Non esiste un trattamento medico o farmacologico valido per prevenire o evitare la formazione della cataratta, l’unica soluzione per risolvere definitivamente il problema è l’intervento chirurgico. L’intervento è una prassi ben consolidata che consiste nella rimozione del cristallino naturale opacizzato, che viene sostituito con una lente artificiale (IOL) trasparente per ripristinare la visione, migliorando significativamente la qualità della vita stessa. È una procedura che può essere affrontata non appena il paziente ed il medico riscontrano che la visione è così peggiorata da interferire con la qualità della vita. Si tratta di un intervento senza ricovero e il paziente una volta terminata l’operazione può tornare a casa.
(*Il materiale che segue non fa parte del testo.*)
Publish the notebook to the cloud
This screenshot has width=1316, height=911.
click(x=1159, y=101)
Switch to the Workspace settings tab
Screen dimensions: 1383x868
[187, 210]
Quali sono le lenti artificiali che vanno a sostituire il cristallino naturale?

 

Oggi le nuove tecnologie hanno reso sia l’intervento che Ia lente artificiale significativamente più sicuri ed efficaci rispetto agli anni passati. Ad esempio, le lenti artificiali di ultima generazione hanno Ia capacità di correggere tutti i difetti di refrazione (miopia, astigmatismo e presbiopia), fornendo una visione ottimale a tutte le distanze.

 

Esistono diverse tipologie di lenti che oltre a distinguersi per design, materiale e qualità, permettono di correggere i diversi difetti visivi (miopia, astigmatismo e presbiopia).
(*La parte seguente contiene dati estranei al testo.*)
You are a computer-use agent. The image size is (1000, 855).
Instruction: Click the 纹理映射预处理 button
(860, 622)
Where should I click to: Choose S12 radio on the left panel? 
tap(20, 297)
Le lenti intraoculari base, utilizzate nella chirurgia della cataratta, sono chiamate monofocali e permettono una visione nitida a distanza mentre per la lettura da vicino, sarà necessario ricorrere agli occhiali da vista.

Le lenti a tecnologia avanzata sono invece state sviluppate per correggere contestualmente all’intervento di cataratta, anche difetti refrattivi preesistenti quali astigmatismo o presbiopia, così da restituire una visione funzionale a tutte le distanze con una ridotta dipendenza dagli occhiali per le normali attività quotidiane.

In caso di astigmatismo (problemi nella messa a fuoco) ad esempio, in accordo con il vostro chirurgo, è possibile scegliere una lente intraoculare torica per ridurre la dipendenza dagli occhiali e vedere in modo chiaro e nitido da lontano. In questo caso sarà necessario eventualmente continuare ad utilizzare solo occhiali da lettura.

Se invece si hanno difficoltà nella messa a fuoco da vicino e si usano spesso gli occhiali da lettura, potrebbe trattarsi di presbiopia; una condizione che colpisce quasi tutti dopo i 40 anni. Tale difetto refrattivo è causato dalla naturale perdita di flessibilità del cristallino e dei muscoli che lo circondano con conseguente difficoltà di messa a fuoco. In questa situazione la scelta di una lente intraoculare per la correzione della presbiopia potrebbe ridurre drasticamente l’utilizzo degli occhiali, consentendo la messa a fuoco oltre che da lontano e da vicino, anche nelle distanze intermedie recuperando un range di visione completo.

 

Non esiste una lente migliore, ma esistono soluzioni migliori in relazione alla peculiarità dell’occhio e della persona. Età, stato anatomico, difetto preesistente, aspettative e attività personali: queste sono tutte variabili personali che portano alla scelta della soluzione più adeguata e sicura.

Fate sempre dunque affidamento alla professionalità del vostro medico oculista che, dopo una visita specialistica approfondita, saprà consigliarvi trovando la soluzione più adatta in base alle vostre esigenze visive.